Seventeen. And apparently one foot away from needing palace infrastructure.
Linda was laughing with Ms. Chen and Margaret, Tommy had Mia tucked into his side, my women glittered like constellations across the table, Lea and Kayla looked like wolves eyeing a kingdom they wanted in on.
And then the night shifted.
The dinner had settled into a warm, buzzing hum—laughter layered over conversation, wine flowing like liquid courage, candle smoke curling upward in soft spirals. I stood near the windows with Madison, the city glittering below like spilled jewels, her hand on my arm, thumb tracing slow arcs. Then:
tink tink tink
Linda tapped her fork against her glass, eyes bright with some secret she'd been hoarding.

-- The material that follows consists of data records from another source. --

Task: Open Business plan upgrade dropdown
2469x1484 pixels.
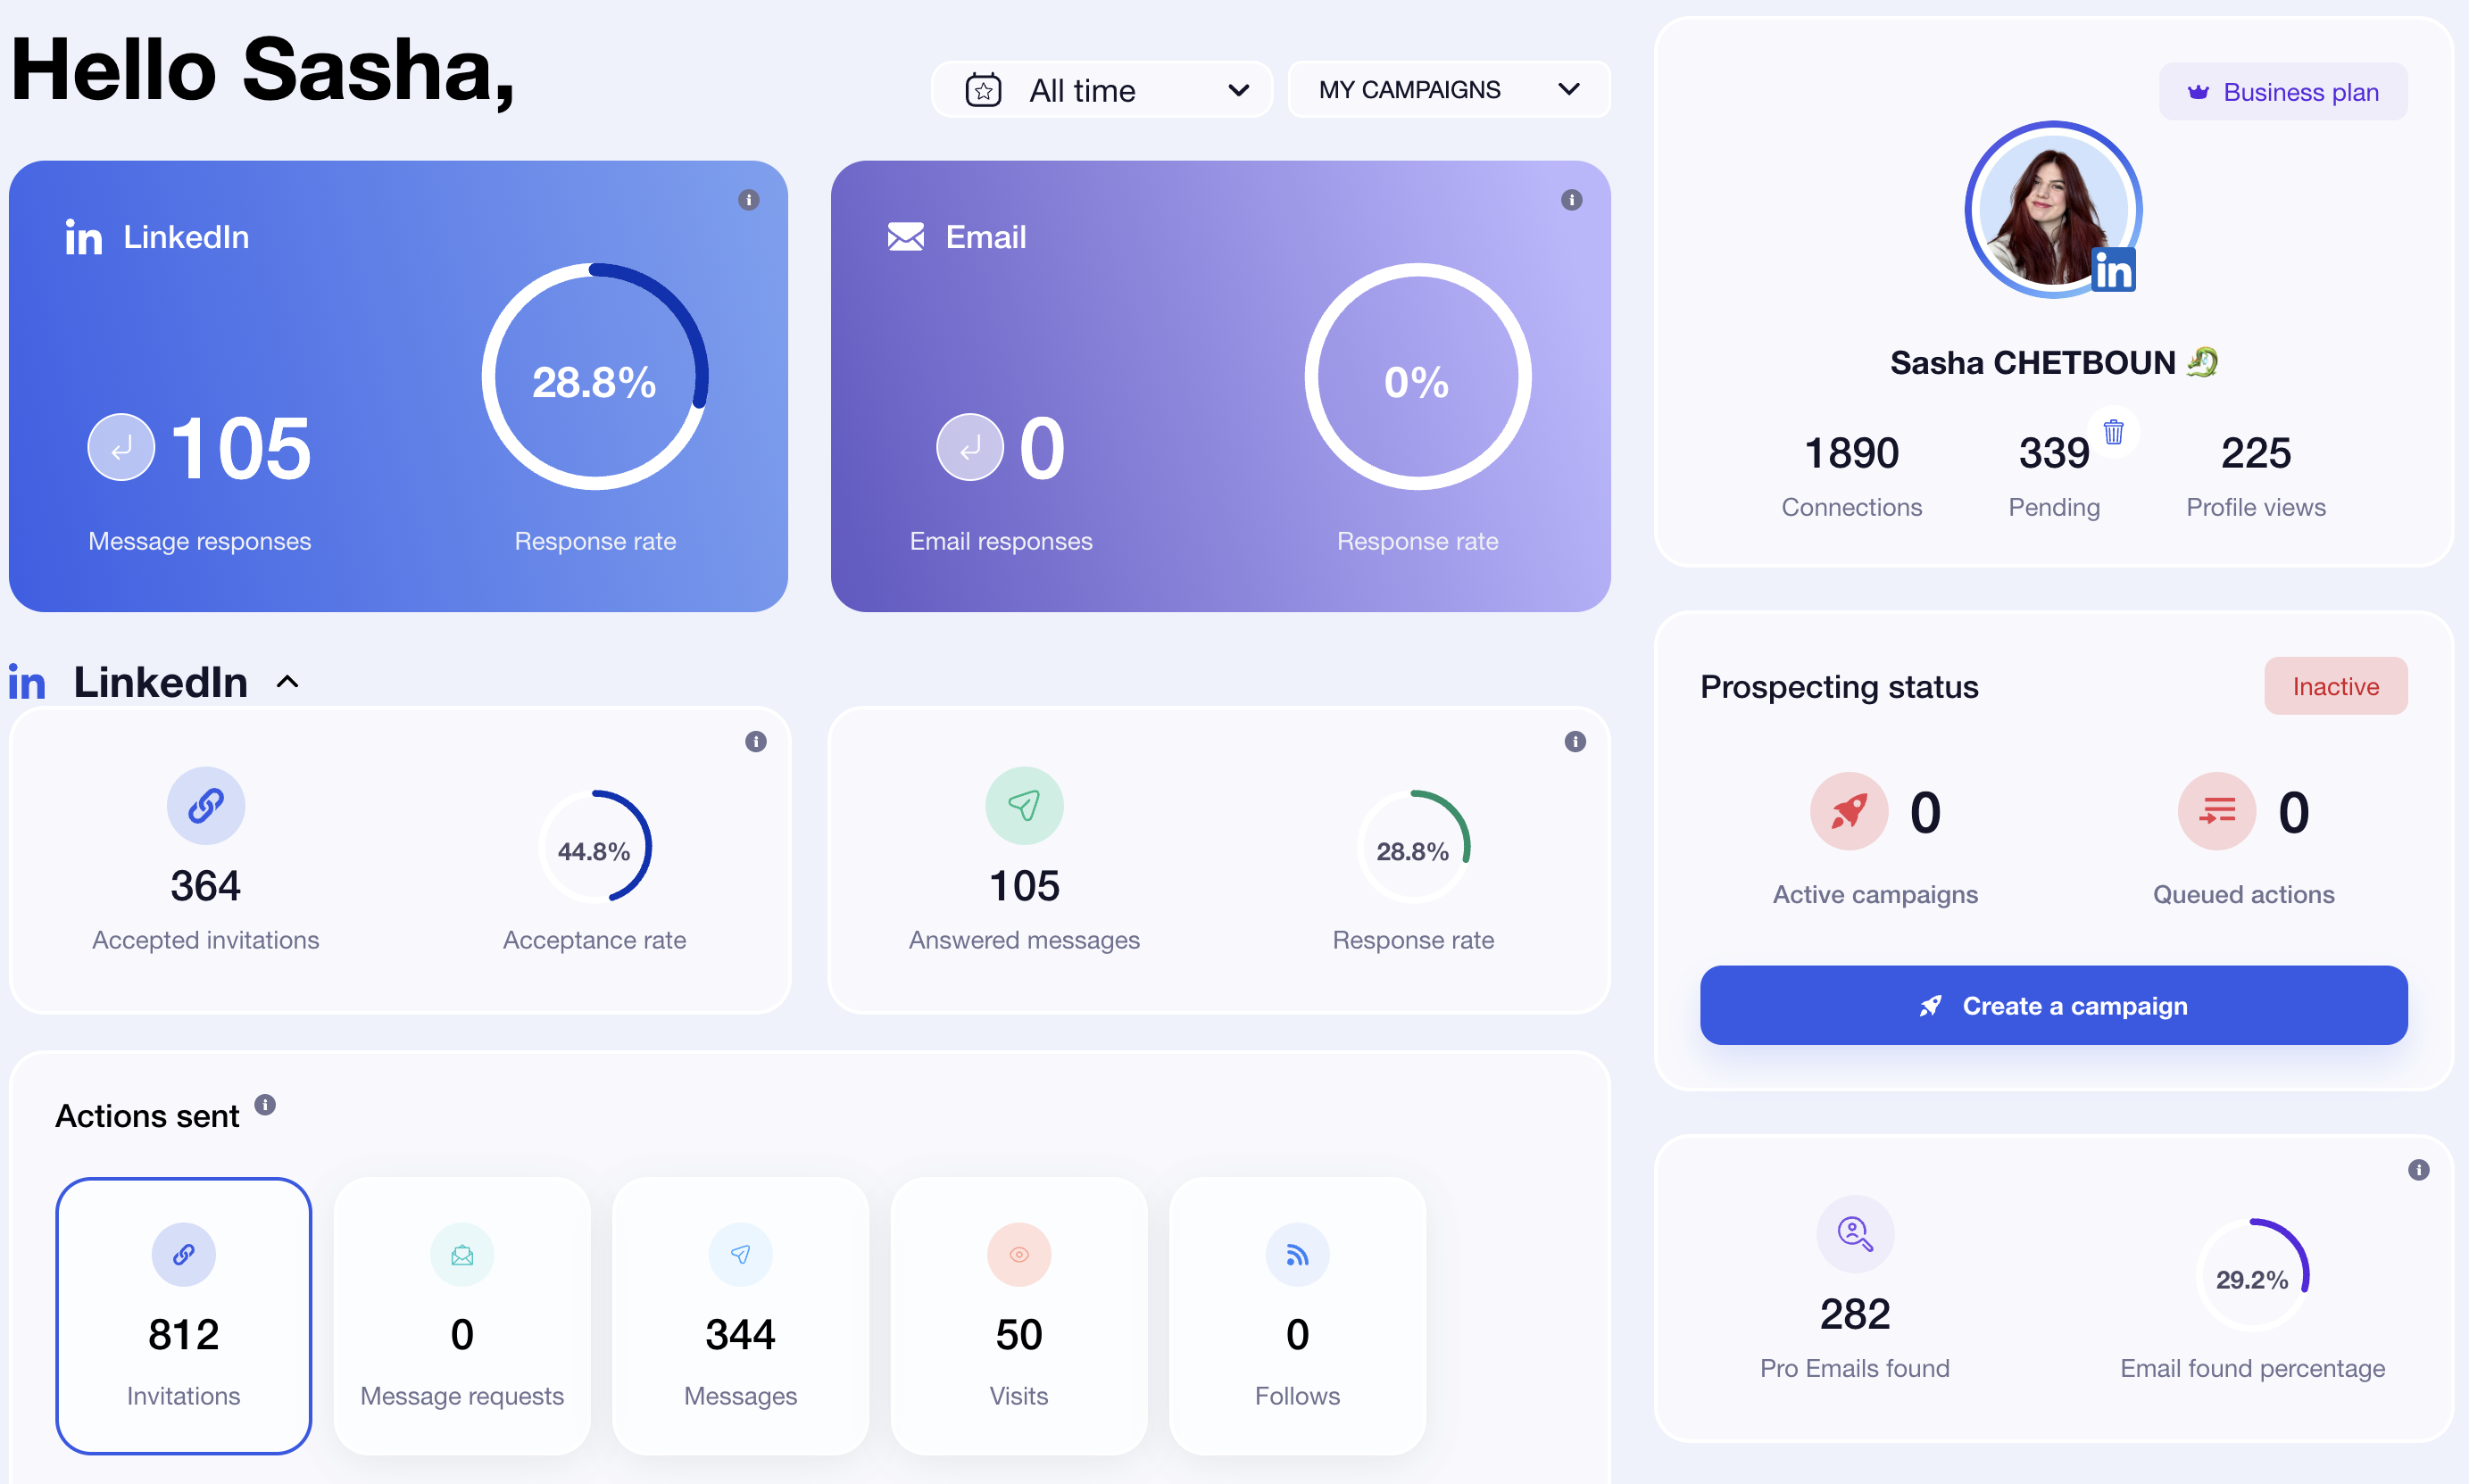Action: (2284, 90)
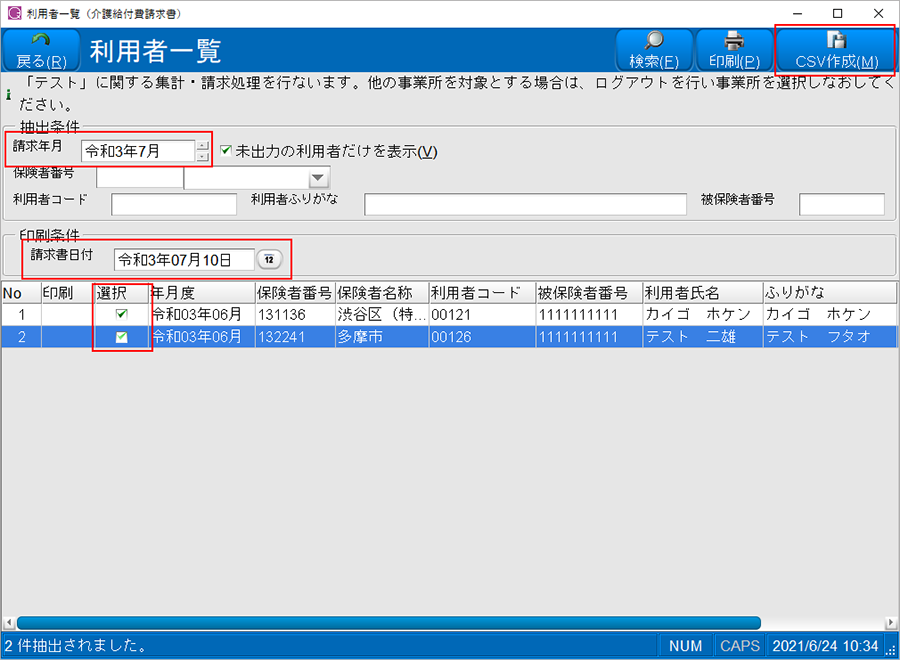Increase 請求年月 with the up spinner arrow
The width and height of the screenshot is (900, 660).
[x=203, y=145]
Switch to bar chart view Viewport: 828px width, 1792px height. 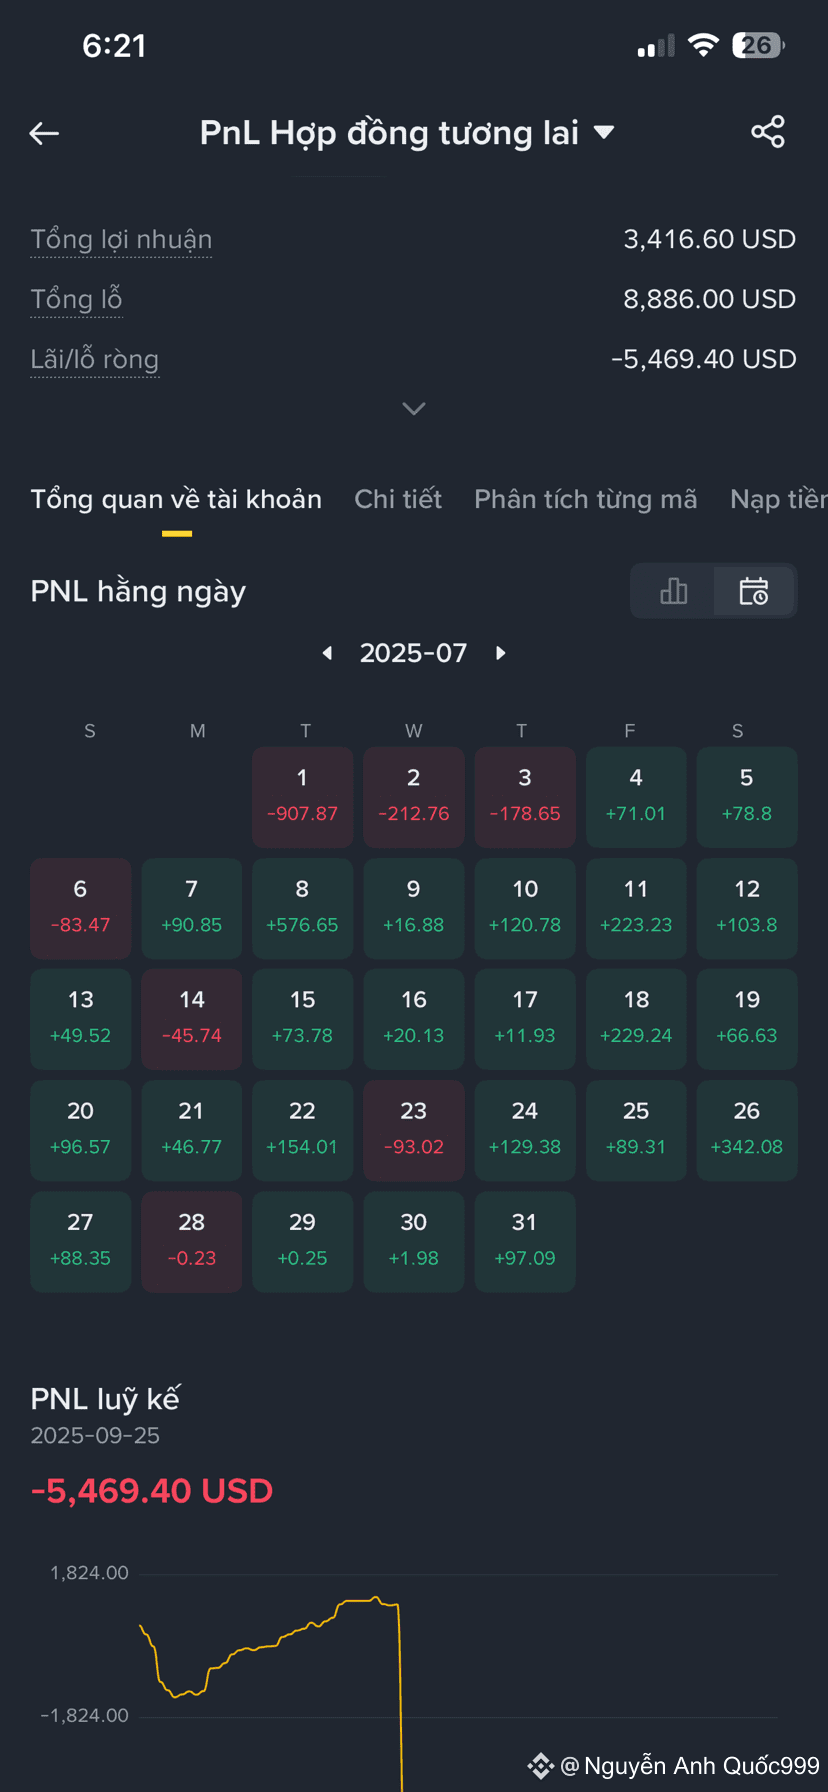(673, 591)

"Before cake," she said, smiling like a cat with a hostage, "I have a gift for Peter. One I've been planning for weeks."
"Mom, you didn't have to—"
"Shh. Trust me. This one is special."
She drifted toward the elevator, pressed the call button, and waited with that mysterious, infuriatingly serene smile only mothers and Bond villains possess.
The elevator chimed.
The doors opened.
And my entire world jammed like a bad software update.